Saved entries

####

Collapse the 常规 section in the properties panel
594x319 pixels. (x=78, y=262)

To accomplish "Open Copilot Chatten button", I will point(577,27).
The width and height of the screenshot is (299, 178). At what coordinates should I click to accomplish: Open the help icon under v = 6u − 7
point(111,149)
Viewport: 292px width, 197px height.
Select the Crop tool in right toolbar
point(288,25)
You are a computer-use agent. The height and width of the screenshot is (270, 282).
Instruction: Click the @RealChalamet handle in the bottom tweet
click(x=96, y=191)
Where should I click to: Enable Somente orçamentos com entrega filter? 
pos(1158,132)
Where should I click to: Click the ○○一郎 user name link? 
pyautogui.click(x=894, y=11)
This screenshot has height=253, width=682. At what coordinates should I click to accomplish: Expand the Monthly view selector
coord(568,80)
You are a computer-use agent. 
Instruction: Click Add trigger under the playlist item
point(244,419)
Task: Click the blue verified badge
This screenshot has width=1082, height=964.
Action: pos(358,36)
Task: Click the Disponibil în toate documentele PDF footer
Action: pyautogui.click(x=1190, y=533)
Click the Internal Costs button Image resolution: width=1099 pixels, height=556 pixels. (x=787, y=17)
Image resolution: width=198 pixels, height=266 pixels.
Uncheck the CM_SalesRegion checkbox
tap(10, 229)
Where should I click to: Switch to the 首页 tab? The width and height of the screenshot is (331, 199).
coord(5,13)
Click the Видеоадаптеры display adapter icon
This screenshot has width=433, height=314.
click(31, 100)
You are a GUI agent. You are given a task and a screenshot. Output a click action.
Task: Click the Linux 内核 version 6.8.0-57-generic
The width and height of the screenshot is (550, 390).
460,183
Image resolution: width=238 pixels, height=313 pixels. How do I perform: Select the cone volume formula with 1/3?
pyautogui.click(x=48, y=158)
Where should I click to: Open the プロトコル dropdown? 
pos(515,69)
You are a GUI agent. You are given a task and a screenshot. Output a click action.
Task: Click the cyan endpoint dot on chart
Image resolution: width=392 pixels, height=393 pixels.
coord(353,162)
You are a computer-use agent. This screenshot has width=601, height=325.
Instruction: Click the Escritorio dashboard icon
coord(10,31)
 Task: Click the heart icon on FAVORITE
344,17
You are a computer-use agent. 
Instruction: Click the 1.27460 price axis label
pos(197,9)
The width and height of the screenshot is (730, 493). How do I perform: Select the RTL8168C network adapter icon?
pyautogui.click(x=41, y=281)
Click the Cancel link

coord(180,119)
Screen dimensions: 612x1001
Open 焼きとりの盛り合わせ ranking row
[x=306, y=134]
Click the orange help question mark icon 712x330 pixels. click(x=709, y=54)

####

Exercise instructions:
Every line of the entries that includes "computer" must be copied into the answer.

Answer:
You are a computer-use agent. The height and width of the screenshot is (270, 282).
You are a computer-use agent. 
You are a computer-use agent. This screenshot has width=601, height=325.
You are a computer-use agent. 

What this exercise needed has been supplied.